Technology saw a lot of "firsts" this week. The first multi-touch keyboard, the first 3-D handheld scanner, the first electric car from BMW. And in this image, Swiss adventurer Yves Rossy, also known as "Jetman," made his first appearance at the Experiment Aircraft Association's annual show, zooming across the skies over Oskkosh, Wisc.
Click through and see what other tech firsts we have in store.
The Crabster CR200, a huge six-legged underwater robot, took its first plunge. The vehicle is an alternative to propeller-driven vehicles, which can't maneuver in shallow seas that have strong tidal currents.
Humanoid robot bartender Carl interacts with guests at the Robots Bar and Lounge in the eastern German town of Ilmenau. Carl, developed and built by mechatronics engineer Ben Schaefer who runs a company for humanoid robots, prepares spirits for the mixing of cocktails and is able to interact with customers in small conversations.
Image-capture company, Fuel3D, launched a Kickstarter program to develop a handheld, point-and-shoot, 3-D scanner that sells for less than $1,000. The company says their device requires no calibration and can produce a level of color resolution and detail seen in bigger imaging machines that sell for $15,000.
Nearly constructed, the USS Zumwalt is considered to be the U.S. Navy's first electric ship. The electricity generated by the ship's four gas-turbine engine can be used to propel the ship as well as fire railguns or directed-energy weapons all at the same time.
As part of a research project to optimize structural durability using innovative shapes and materials, engineers from Princeton University constructed the first functional structure made completely of chocolate.
The city of Tel Aviv appointed U.S. consultancy firm Jenkins Gales & Martinez to oversee development of the world’s first magnetically levitating skyTran system of mass transit. The system will be comprised of personal two-seater pods that can be called up via a website or a mobile app and provide point-to-point service for commuters.
A technology called TouchKeys that combines touch sensors and real-time software aims to turn a regular keyboard into a multi-touch instrument.
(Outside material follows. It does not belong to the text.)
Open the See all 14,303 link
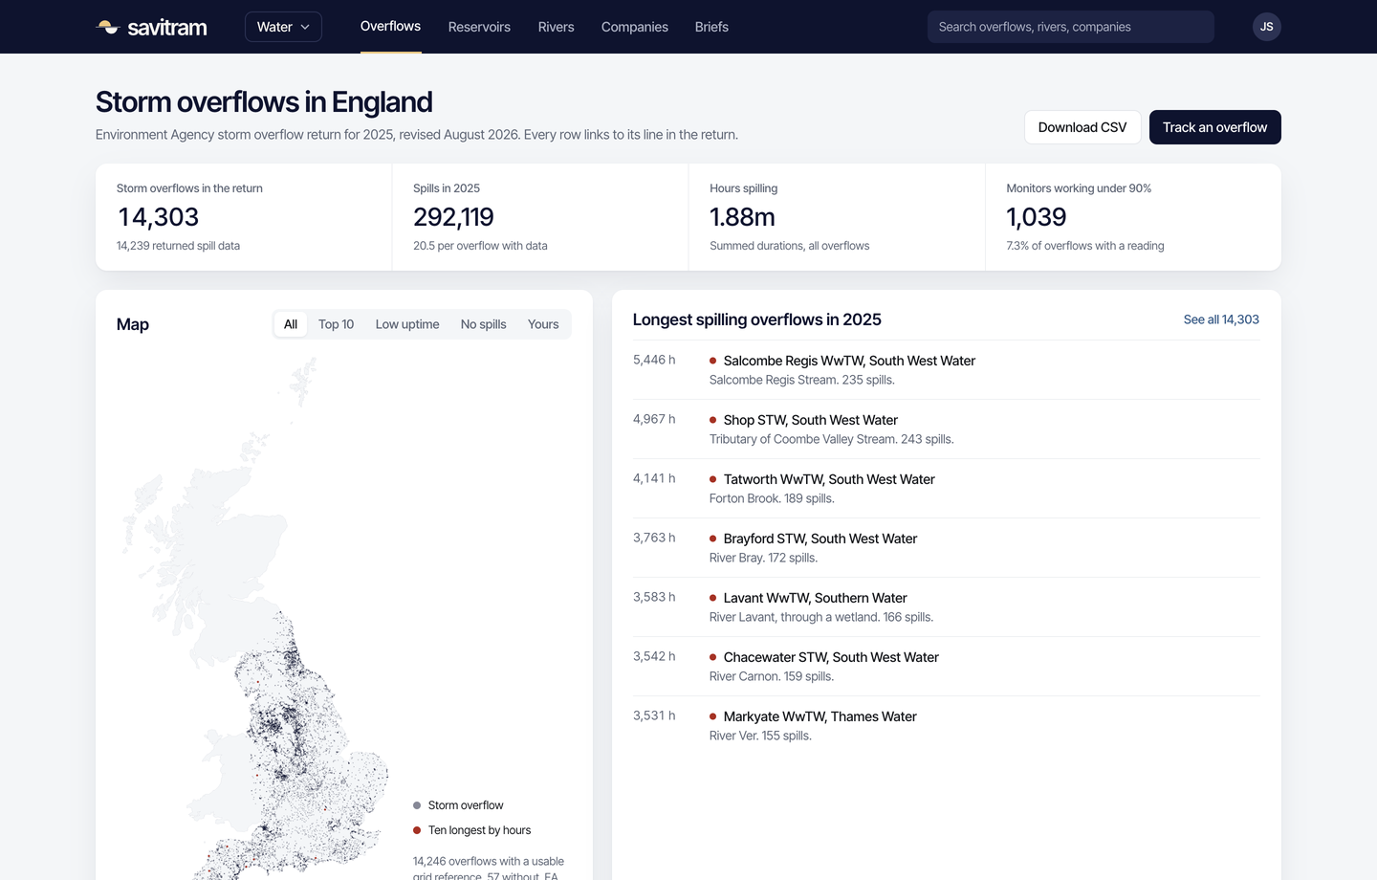Image resolution: width=1377 pixels, height=880 pixels. pos(1221,319)
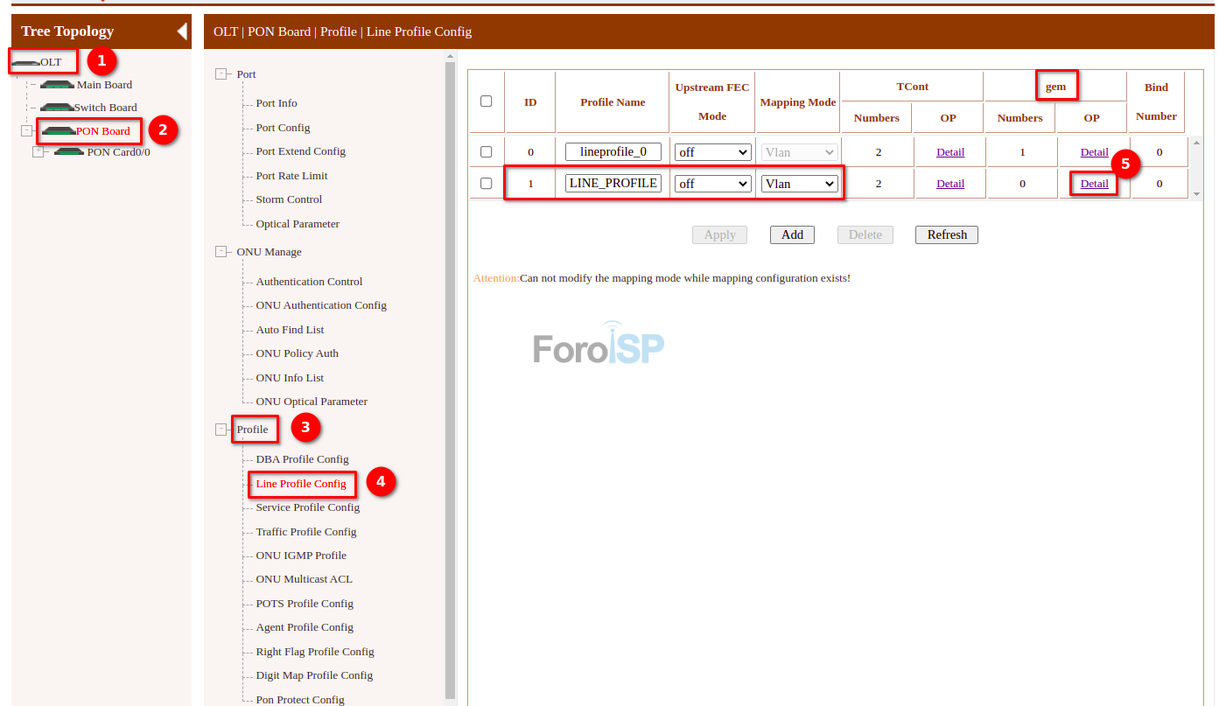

By adding the touch sensors to the keyboard with a DIY kit, musicians will be able to control vibrato and pitch bends as well as create entirely new sounds. TouchKeys is a project launched recently on Kickstarter by Andrew McPherson and a team of musicians and researchers from the Center for Digital Music at Queen Mary, University of London and Drexel University.
BMW unveiled its new electric car, the i3, which is 800 pounds lighter than the Chevy Leaf or Nissan Volt and has a range of about 80 to 100 miles per charge.
Electric aircraft company GreenWing International has announced it will begin selling its first single-seat electric plane, the eSpyder for under $40,000. The aircraft can cruise at speeds of up to 68 mph, travel for 60 to 90 minutes on the battery, which takes two to three hours to charge.